La supresión de los partidos políticos

Para que el Estado no pueda ser de un partido hay que acabar con los partidos políticos. Los partidos políticos se producen como resultado de una organización falsa: el régimen parlamentario.
En el Parlamento, unos cuantos señores dicen representar a quienes los eligen. Pero la mayor parte de los electores no tienen nada en común con los elegidos: ni son de las mismas familias, ni de los mismos municipios, ni del mismo gremio. Unos pedacitos de papel depositados cada dos o tres años en unas urnas son la única razón entre el pueblo y los que dicen representarle.

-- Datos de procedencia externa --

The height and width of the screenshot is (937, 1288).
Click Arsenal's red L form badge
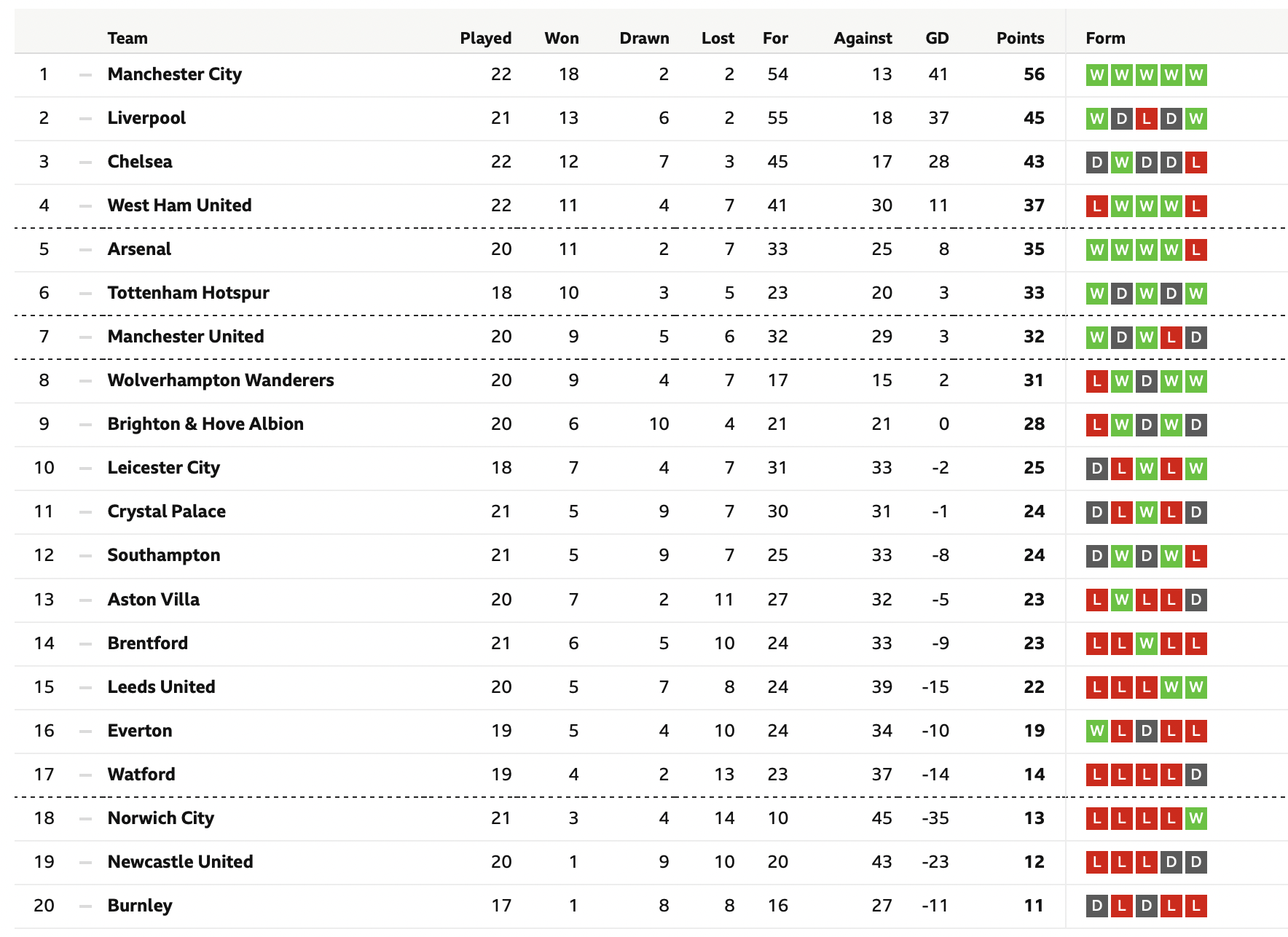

Para que funcione esa máquina electoral, cada dos o tres años hay que agitar la vida de los pueblos de un modo febril. Los candidatos vociferan, se injurian, prometen cosas imposibles. Los bandos se exaltan, se increpan, se asesinan. Los más feroces odios son azuzados en esos días. Nacen rencores que durarán acaso para siempre y harán imposible la vida en los pueblos. Pero a los candidatos triunfantes, ¿qué les importan los pueblos? Ellos se van a la capital a brillar, a salir en los periódicos y a gastar su tiempo en discutir cosas complicadas, que los pueblos no entienden. ¿Para qué necesitan los pueblos de esos intermediarios políticos? ¿Por qué cada hombre, para intervenir en la vida de su nación, ha de afiliarse a un partido político? Todos nacemos en UNA FAMILIA. Todos vivimos en un MUNICIPIO. Todos trabajamos en un OFICIO o PROFESION. Pero nadie nace ni vive, naturalmente, en un partido político. El partido político es una cosa ARTIFICIAL que nos une a gentes de otros municipios y de otros oficios con los que no tenemos nada en común, y nos separa de nuestros convecinos y de nuestros compañeros de trabajo, que es con quienes de veras convivimos. Un Estado verdadero, no estará asentado sobre la falsedad de los partidos políticos ni sobre el Parlamento que ellos engendran. Estará asentado sobre las auténticas realidades vitales:
1 La Familia.
2 El Municipio.
3 El Gremio o Sindicato.
Así, el nuevo Estado habrá de reconocer la integridad de la familia, como unidad social; la autonomía del Municipio, como unidad territorial, y el sindicato, el gremio, la corporación, como bases auténticas de la organización total del Estado.